> **Do this**: Write out each of the following entries again word for word, without changing any of them.

══ Data lines ══

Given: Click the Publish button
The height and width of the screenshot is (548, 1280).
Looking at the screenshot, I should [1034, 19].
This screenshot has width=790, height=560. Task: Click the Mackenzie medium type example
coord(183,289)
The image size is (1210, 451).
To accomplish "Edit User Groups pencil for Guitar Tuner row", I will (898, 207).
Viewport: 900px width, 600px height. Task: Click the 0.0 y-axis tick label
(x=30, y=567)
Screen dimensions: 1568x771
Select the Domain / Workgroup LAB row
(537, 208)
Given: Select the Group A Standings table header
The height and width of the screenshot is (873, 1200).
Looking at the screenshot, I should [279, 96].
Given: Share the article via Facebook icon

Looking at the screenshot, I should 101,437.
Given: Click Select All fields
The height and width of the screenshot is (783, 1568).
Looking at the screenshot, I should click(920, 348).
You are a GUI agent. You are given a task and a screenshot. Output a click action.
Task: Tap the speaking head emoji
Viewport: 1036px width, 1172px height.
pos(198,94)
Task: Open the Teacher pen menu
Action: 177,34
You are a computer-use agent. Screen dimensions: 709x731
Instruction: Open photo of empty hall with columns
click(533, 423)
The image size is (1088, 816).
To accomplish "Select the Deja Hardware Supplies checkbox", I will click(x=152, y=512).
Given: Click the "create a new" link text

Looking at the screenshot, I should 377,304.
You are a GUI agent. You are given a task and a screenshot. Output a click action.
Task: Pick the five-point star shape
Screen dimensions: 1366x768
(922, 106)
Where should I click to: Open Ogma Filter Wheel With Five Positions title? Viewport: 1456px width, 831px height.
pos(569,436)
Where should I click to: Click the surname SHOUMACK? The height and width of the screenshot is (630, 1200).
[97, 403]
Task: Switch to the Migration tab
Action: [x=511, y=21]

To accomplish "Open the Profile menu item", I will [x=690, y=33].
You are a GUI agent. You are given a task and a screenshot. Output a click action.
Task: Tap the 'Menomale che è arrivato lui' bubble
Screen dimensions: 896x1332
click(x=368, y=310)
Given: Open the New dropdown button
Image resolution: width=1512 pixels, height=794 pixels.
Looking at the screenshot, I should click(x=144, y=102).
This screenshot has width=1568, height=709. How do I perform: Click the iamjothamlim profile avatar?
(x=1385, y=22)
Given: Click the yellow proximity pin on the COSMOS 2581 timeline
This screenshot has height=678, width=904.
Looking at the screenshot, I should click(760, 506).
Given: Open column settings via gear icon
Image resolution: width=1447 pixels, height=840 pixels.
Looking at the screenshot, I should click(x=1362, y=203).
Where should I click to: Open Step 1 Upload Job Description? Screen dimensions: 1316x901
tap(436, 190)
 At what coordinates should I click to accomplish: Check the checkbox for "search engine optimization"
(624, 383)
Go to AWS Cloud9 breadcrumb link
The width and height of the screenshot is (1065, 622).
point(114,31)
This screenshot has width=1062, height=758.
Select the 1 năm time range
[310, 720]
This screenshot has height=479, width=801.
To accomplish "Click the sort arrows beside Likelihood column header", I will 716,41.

═══

> **The solution**:
Given: Click the Publish button
The height and width of the screenshot is (548, 1280).
Looking at the screenshot, I should [1034, 19].
This screenshot has width=790, height=560. Task: Click the Mackenzie medium type example
coord(183,289)
The image size is (1210, 451).
To accomplish "Edit User Groups pencil for Guitar Tuner row", I will (898, 207).
Viewport: 900px width, 600px height. Task: Click the 0.0 y-axis tick label
(x=30, y=567)
Screen dimensions: 1568x771
Select the Domain / Workgroup LAB row
(537, 208)
Given: Select the Group A Standings table header
The height and width of the screenshot is (873, 1200).
Looking at the screenshot, I should [279, 96].
Given: Share the article via Facebook icon

Looking at the screenshot, I should 101,437.
Given: Click Select All fields
The height and width of the screenshot is (783, 1568).
Looking at the screenshot, I should click(920, 348).
You are a GUI agent. You are given a task and a screenshot. Output a click action.
Task: Tap the speaking head emoji
Viewport: 1036px width, 1172px height.
pos(198,94)
Task: Open the Teacher pen menu
Action: 177,34
You are a computer-use agent. Screen dimensions: 709x731
Instruction: Open photo of empty hall with columns
click(533, 423)
The image size is (1088, 816).
To accomplish "Select the Deja Hardware Supplies checkbox", I will click(x=152, y=512).
Given: Click the "create a new" link text

Looking at the screenshot, I should 377,304.
You are a GUI agent. You are given a task and a screenshot. Output a click action.
Task: Pick the five-point star shape
Screen dimensions: 1366x768
(922, 106)
Where should I click to: Open Ogma Filter Wheel With Five Positions title? Viewport: 1456px width, 831px height.
pos(569,436)
Where should I click to: Click the surname SHOUMACK? The height and width of the screenshot is (630, 1200).
[97, 403]
Task: Switch to the Migration tab
Action: [x=511, y=21]

To accomplish "Open the Profile menu item", I will [x=690, y=33].
You are a GUI agent. You are given a task and a screenshot. Output a click action.
Task: Tap the 'Menomale che è arrivato lui' bubble
Screen dimensions: 896x1332
click(x=368, y=310)
Given: Open the New dropdown button
Image resolution: width=1512 pixels, height=794 pixels.
Looking at the screenshot, I should click(x=144, y=102).
This screenshot has width=1568, height=709. How do I perform: Click the iamjothamlim profile avatar?
(x=1385, y=22)
Given: Click the yellow proximity pin on the COSMOS 2581 timeline
This screenshot has height=678, width=904.
Looking at the screenshot, I should click(760, 506).
Given: Open column settings via gear icon
Image resolution: width=1447 pixels, height=840 pixels.
Looking at the screenshot, I should click(x=1362, y=203).
Where should I click to: Open Step 1 Upload Job Description? Screen dimensions: 1316x901
tap(436, 190)
 At what coordinates should I click to accomplish: Check the checkbox for "search engine optimization"
(624, 383)
Go to AWS Cloud9 breadcrumb link
The width and height of the screenshot is (1065, 622).
point(114,31)
This screenshot has width=1062, height=758.
Select the 1 năm time range
[310, 720]
This screenshot has height=479, width=801.
To accomplish "Click the sort arrows beside Likelihood column header", I will 716,41.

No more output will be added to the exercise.